If both random sampling and random assignment are used then…
You have causality (random assignment) and generalizability (random sampling).
Intervention
It’s when you put the hypothesized independent variable into the experiment to see if it causes a dependent variable.
Treatment v Control Group
Treatment group has the intervention.
Control group doesn’t have any interventions, just compared to treatment group.
Ecological Validity
The extent to which something could be replicated in an IRL setting instead of just an artificial one.
4 Types of Experimental Research
Laboratory Experiments
Experimental Surveys
Field Work
Natural Experiments
Experimental Decision Lab
Using interventions to see how it affects people’s decision-making.
Ex.: how does negative ads affect voter behaviour.
Pros and Cons of Experimental Decision Lab
Pros: controlled, all participants have the same environment
Cons: might not reflect IRL because of social desirability, interviewer effect
Sample Group Bias
Where your sample group is chosen in a non-random way, like conveniently. Can be used as a pre-experiment.
Ex.: students because you’re on campus.
Survey Experiments
A survey with an intervention.

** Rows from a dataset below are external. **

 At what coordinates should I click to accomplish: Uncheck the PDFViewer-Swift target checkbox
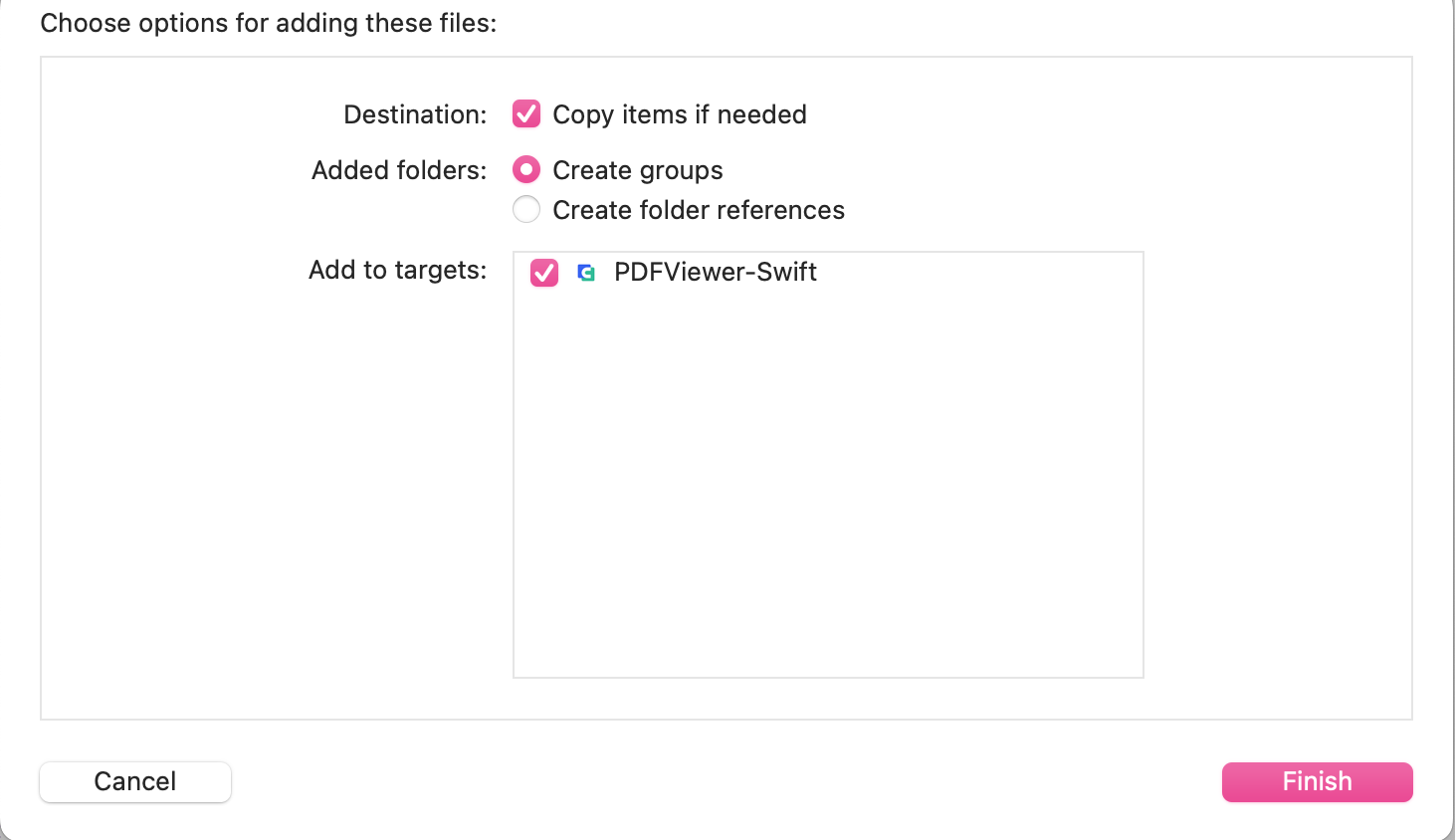[x=544, y=273]
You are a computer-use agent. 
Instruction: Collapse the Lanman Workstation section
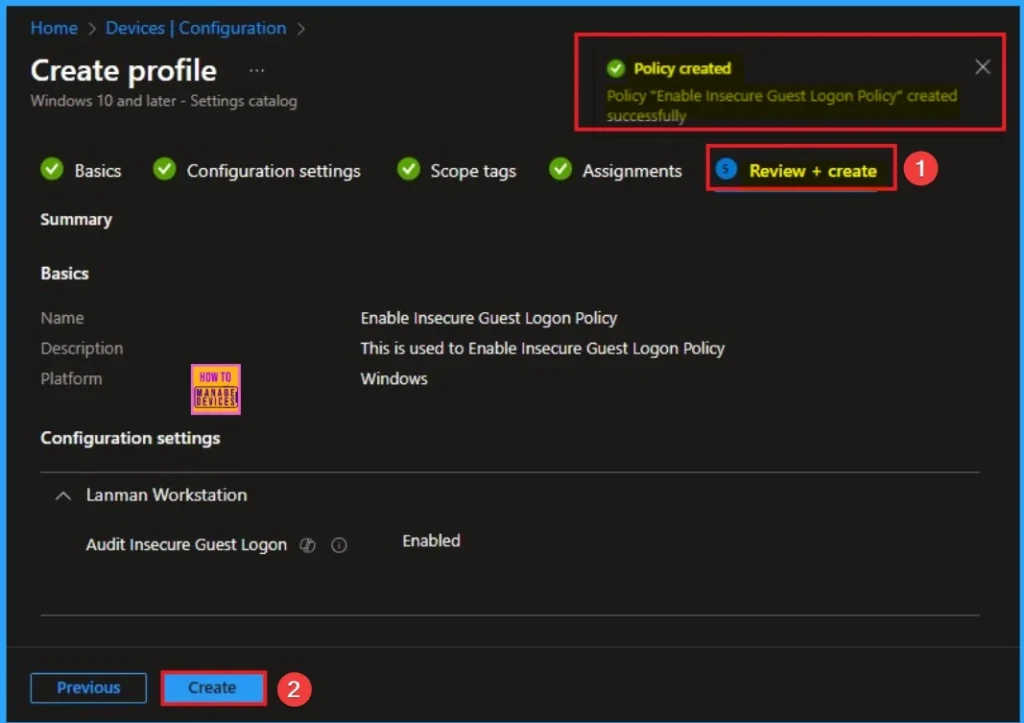tap(63, 495)
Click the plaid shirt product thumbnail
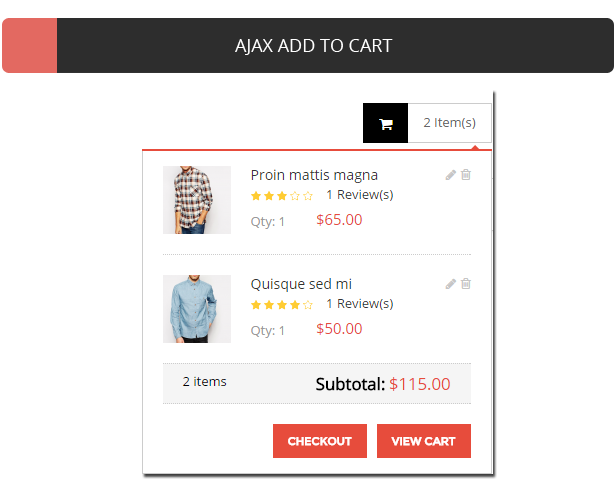 (197, 200)
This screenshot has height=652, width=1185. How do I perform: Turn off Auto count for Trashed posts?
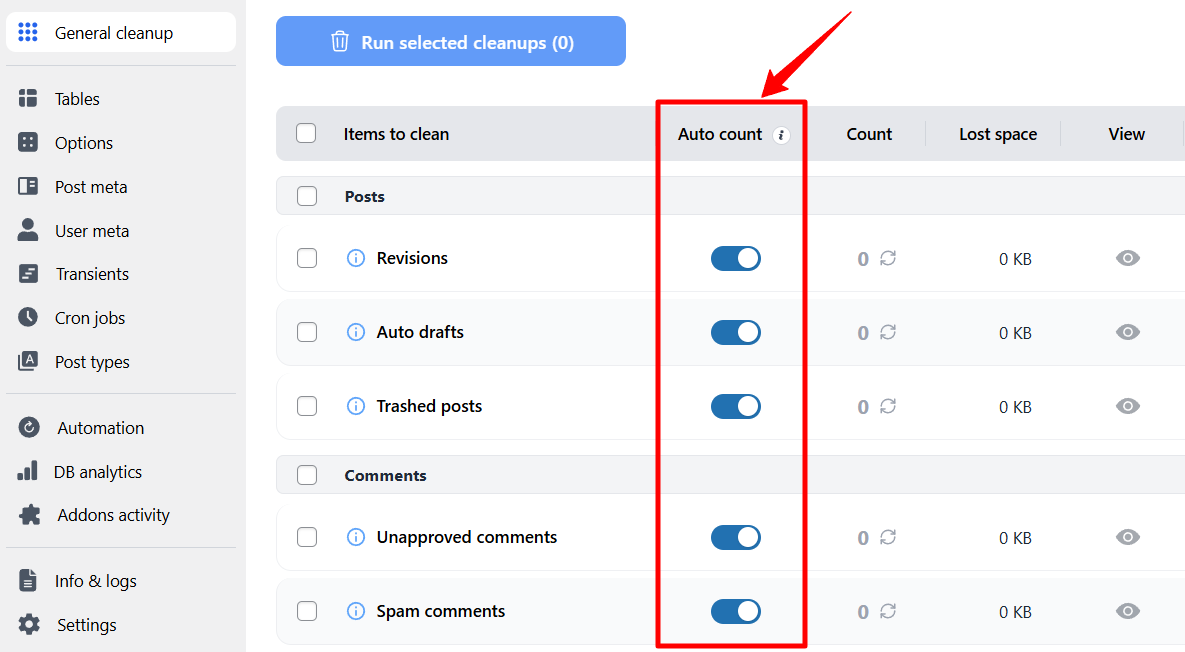click(735, 406)
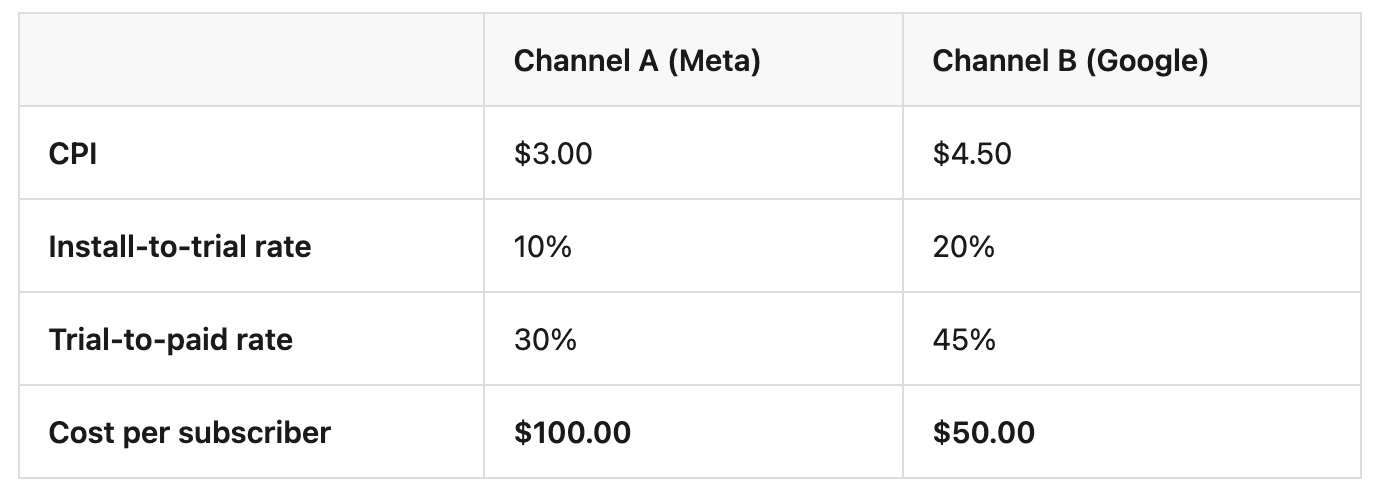Click the word "(Google)" in the header
Image resolution: width=1374 pixels, height=494 pixels.
pyautogui.click(x=1146, y=62)
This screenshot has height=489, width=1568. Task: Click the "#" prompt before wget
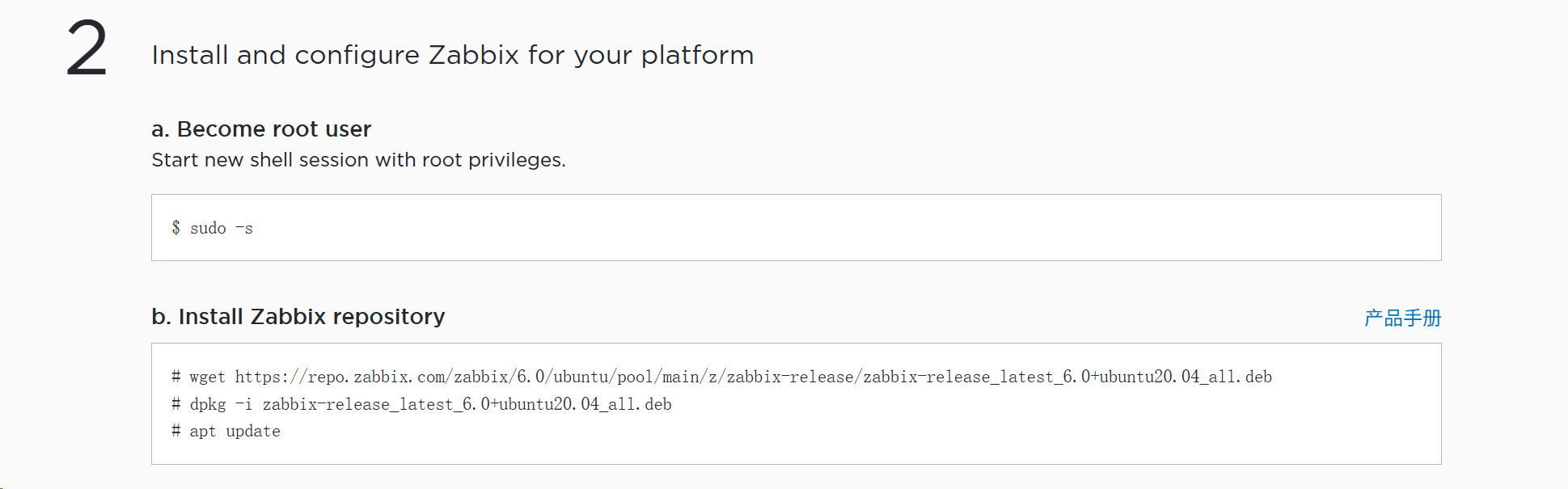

Perhaps different information in prefaces or something.
Continuum of lab, survey, and field experiments.
Decreasing amounts of control, increasing amounts of IRL. Difference between a lab and survey is that typically people aren’t present for a survey,
Pros and Cons of Fields Experiments (Party Convention as Example)
Pros: IRL behaviour
Cons: feasibility (are party officials going to give you access?), spillover (treatment diffuses to control group), and ethics (could have IRL outcomes).
Natural Experiments
Nature intervening with independent variables.